What Access is
To log on to the Internet, where you can browse information, view Web sites, retrieve data, and send or receive e-mail. The term "access" comes from the notion that you are accessing a computer system, known as a server, that enables you to connect to other computers and "get online." You can do this with a computer and a modem through a dial-up connection (via an ISP), or over a network (such as an office LAN). Access can also be used to describe the act of retrieving information. For example, "In order to access that file, you have to FTP into the server."
The meaning of HTML
Hypertext Markup Language. The lingua franca for publishing hypertext on the World Wide Web.
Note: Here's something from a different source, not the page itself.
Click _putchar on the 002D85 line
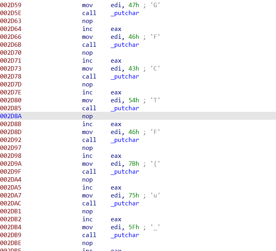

HTML is a nonproprietary format based on SGML. It can be created and processed in a wide range of software programs, from simple plain text editors to WYSIWYG programs to sophisticated authoring tools.
HTML is a mark-up language (versus a programming language) that uses tags to structure text into headings, paragraphs, lists, and links (like those seen on the NetLingo.com HTML Code Cheat Sheet). It tells a Web browser how to display text and images. You can see a Web page's HTML code if you select "view source" from the View menu in your Web browser.
A question that often comes up is how to make HTML code be visible on a page and not execute? You do this by using the ASCII code equivalents of the "less than" and "greater than" symbols (this way it is interpreted as just text and not real HTML code).